There's a live argument over whether high-elo lists even apply to Gold and Platinum. One camp says those lists overrate mechanical heroes for lower brackets (the Reddit consensus); the other says data-driven lists like hokstats.gg reflect current balance for all elos given sample considerations. The evidence leans toward camp one. Skill-floor-adjusted advice just serves lower brackets better. Low MMR players should dodge high-floor S-tier like Lam and stick to low-floor picks like Arthur, per bittopup.com's skill-floor notes. Use the high-elo list to understand the meta, don't use it as your draft sheet.
And take it as a given that any tier list, this one too, is a snapshot. Pick and ban rates lag a patch by days, so two weeks past a balance change the rankings have already drifted. The durable skill isn't reading the list, it's reading the trend: which buffed heroes actually climbed in pick rate, and which stayed niche despite the shiny numbers.
If you're torn over spending on a new hero or skin to chase this meta, the honest answer is that mastering two picks you already own beats buying the flavor of the month. And if you do decide to recharge, put it toward a hero you'll play 50 games on, not whatever S-tier the panic shoved at you.
Frequently Asked Questions
What is the best hero in Honor of Kings Season 14?
By raw win rate, Loong leads at 55.3% in farm lane, per bittopup.com's Apr 2026 analysis. But the best hero for you is the one matching your skill floor. Daji (mid) or Arthur (clash) deliver near-top win rates with low-floor combos, while Loong rewards clean positioning you might not have yet. No single answer survives ignoring who's holding the controller.
Which junglers are strongest in Honor of Kings right now?
Augran's the dominant jungle pick on 55.1% and the game's top 45.2% ban rate, with Lam close behind as the high-floor assassin option. One nuance the snapshot hides: post-80 buffs lifted Kaizer and Biron as mobility picks, and they tend to overperform in lower brackets where their early tempo goes unpunished more often than up top.
Who should I ban in Honor of Kings ranked?

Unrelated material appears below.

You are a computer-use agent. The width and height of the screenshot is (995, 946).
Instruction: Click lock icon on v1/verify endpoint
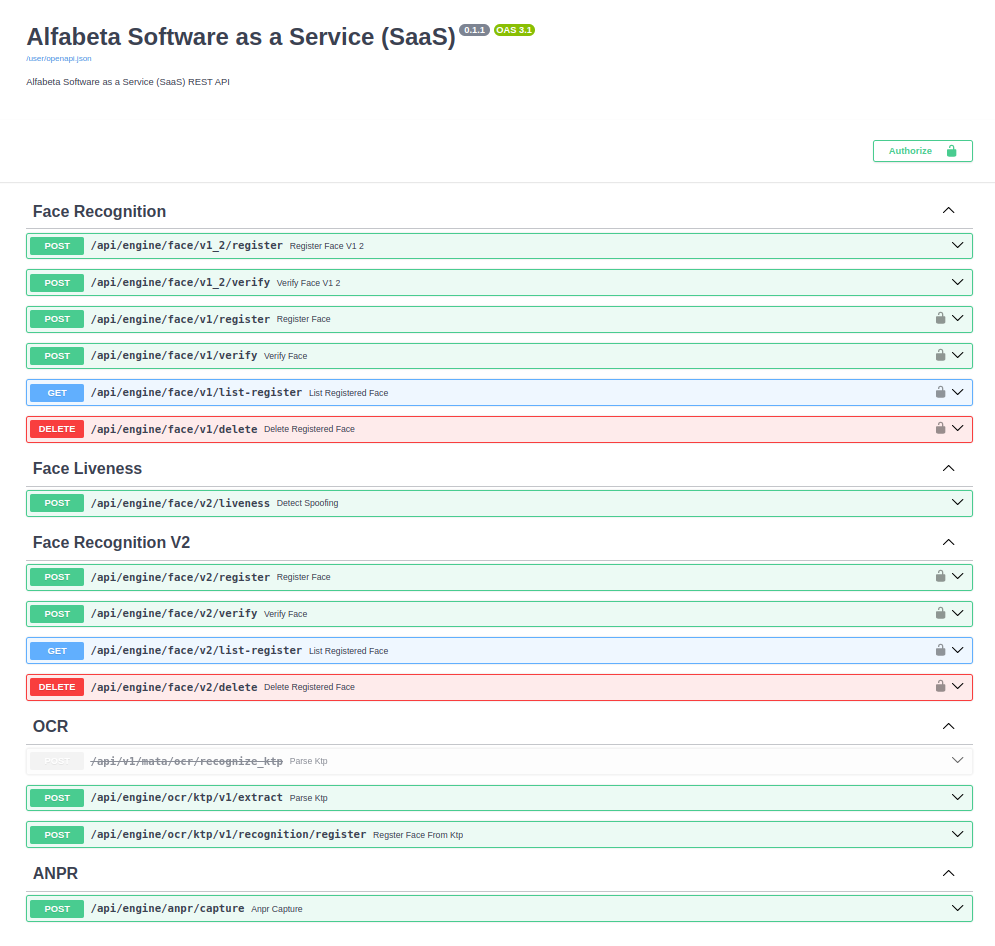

Default to Augran for that map-control dominance, but in solo queue your best ban is usually the enemy laner's obvious comfort pick over the "highest tier" hero. In the first week after a patch, ban for the trend. A freshly buffed hero like Daji is worth removing before her ban rate climbs, since that figure trails the actual power change by days.
Are marksmen dead in Season 14?
Nope, that's high-elo bias talking. Loong holds the top overall win rate at 55.3% thanks to physical pierce itemization buffs, per bittopup.com's Season 14 timeline. Squishy carries get dove in coordinated five-stacks, but in the average solo-queue game a farmed marksman has plenty of room to work. New players, Aaron's the safest entry point, per SagiHOK.
Does hero tier change by rank in Honor of Kings?
It does, and most flat lists ignore it. High-elo lists weight mechanical, map-influence heroes that overperform in coordinated play, while low-floor picks hold up better through Gold and Platinum. Low MMR players should avoid high-floor S-tiers like Lam and lean on low-floor options like Arthur, per bittopup.com's skill-floor notes. Use the high-elo list to learn the meta, not to draft from it.